February 8, 2010 (Vancouver, British Columbia)— A new population-based cohort study has found that women with gout but no history of ischemic heart disease had a 40% increased risk of acute myocardial infarction (AMI) over a seven-year follow-up period, compared with matched controls with no gout [1]. Authors of the study say their paper fills a knowledge gap linking gout and AMI in women; previous studies have focused on the independent impact of gout in men.

In fact, write Dr Mary A De Vera (Boston University School of Medicine, MA) and colleagues, the magnitude of risk associated with gout may actually be higher in women than in men. Speaking with heartwire , senior author on the study, Dr Hyon K Choi (Boston University School of Medicine), explained that the paper is the first to suggest that gout is an independent risk factor for coronary heart disease in women, as it has previously been shown to be in men. "This extends what we found in males and in fact seems more dramatic, more strongly associated with heart disease."

Their study appears online February 2, 2010 in the Annals of the Rheumatic Diseases.

De Vera et al reviewed incident rates of AMI in the British Columbia Linked Health Database, comparing rates between 9642 gout cases and 48 210 controls. Despite having no history of ischemic heart disease, 3268 subjects (996 women) experienced AMI over a median seven-year follow-up. Relative risk of both fatal and nonfatal MI was higher among men and women with gout than among those with no gout, particularly in women. That difference persisted even after adjustment for age, comorbidities, and prescription drug use.

Adjusted Relative Risk (99% CI) of AMI Among Men and Women With Gout

Outcome Women Men
Nonfatal AMI 1.41 (1.19–1.67) 1.11 (0.98–1.25)
Fatal AMI 1.33 (0.99–1.78) 1.10 (0.88–1.38)
All AMI 1.39 (1.20–1.61) 1.11 (0.99–1.23)

The authors point out that the increase in adjusted relative risk of AMI among women compared with men was statistically significant, a pattern also seen for nonfatal AMI (but not for fatal MI).

Gout develops from elevated levels of uric acid, which crystallizes in joints and surrounding tissue. The link between gout and coronary disease may relate to effects of hyperuricemia on vascular smooth-muscle-cell proliferation and inflammation, as well as platelet adhesiveness and aggregation, the authors note. As to why gout's relationship to AMI might be more powerful in women than in men, De Vera and colleagues point out that serum uric-acid levels are typically higher in men but start climbing in women around menopause. As Choi explained, even though the absolute level of uric acid in men and women might be similar, the "relative worsening" in women is typically greater, and this may have a more powerful physiological disruption on women than on men.
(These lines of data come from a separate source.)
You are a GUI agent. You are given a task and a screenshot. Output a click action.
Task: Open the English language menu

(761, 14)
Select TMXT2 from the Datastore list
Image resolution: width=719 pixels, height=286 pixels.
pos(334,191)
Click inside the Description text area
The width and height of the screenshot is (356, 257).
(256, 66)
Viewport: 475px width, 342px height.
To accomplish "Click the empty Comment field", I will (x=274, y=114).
"These findings provide support for the aggressive management of cardiovascular risk factors for male and female patients with gout," the authors conclude.
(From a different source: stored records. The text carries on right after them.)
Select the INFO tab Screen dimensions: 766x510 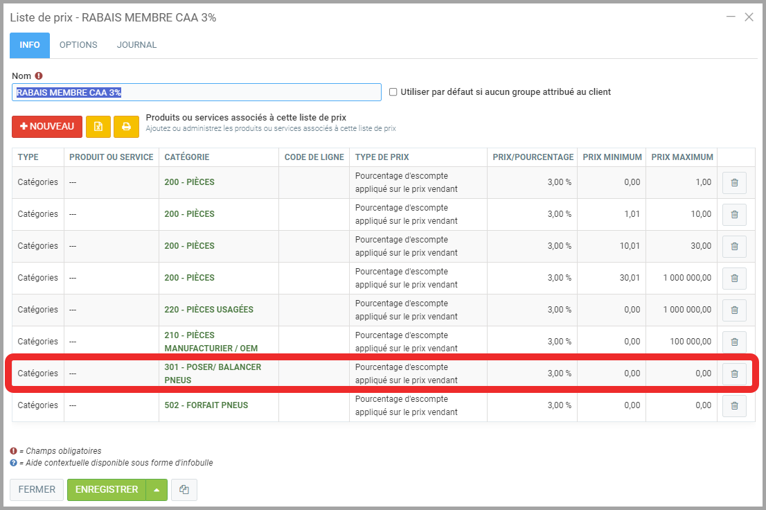click(30, 45)
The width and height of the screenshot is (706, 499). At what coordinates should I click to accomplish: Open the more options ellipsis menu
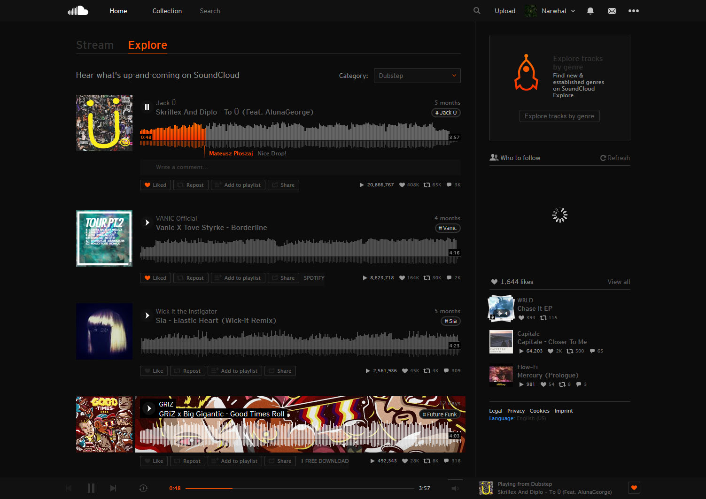[x=634, y=10]
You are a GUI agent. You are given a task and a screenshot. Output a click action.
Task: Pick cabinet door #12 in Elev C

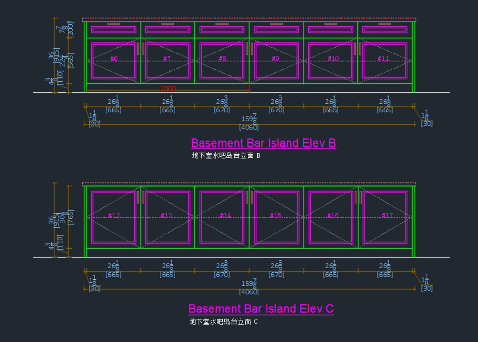[114, 216]
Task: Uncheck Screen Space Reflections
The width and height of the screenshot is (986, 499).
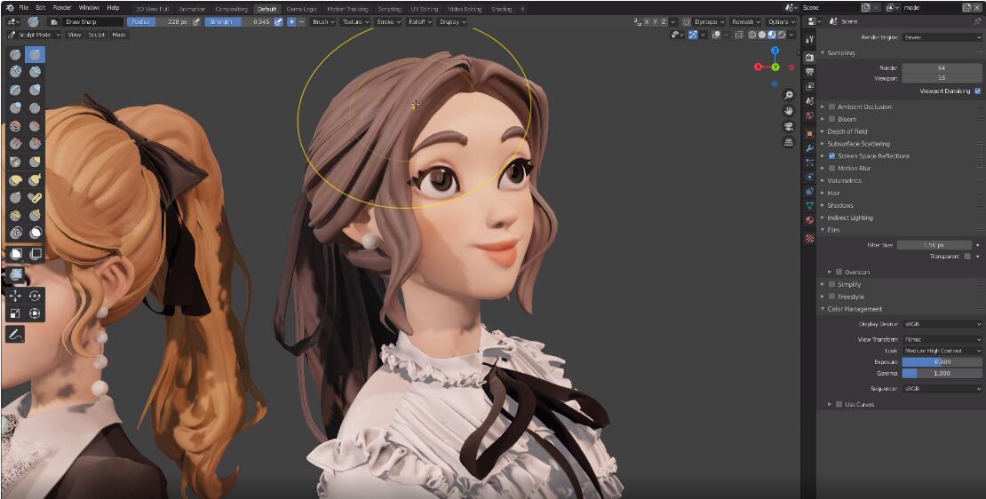Action: [831, 156]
To heartwire , Choi observed that cardiologists may already be thinking of gout as a heart disease risk factor in men; they should now do the same for female patients. He also emphasized that while the manifestation of gout is major joint discomfort and disability, it is fundamentally an inflammatory/metabolic condition, like diabetes. As such, "it's not surprising" that this would have cardiovascular effects. "That part is less well acknowledged by physicians," he noted.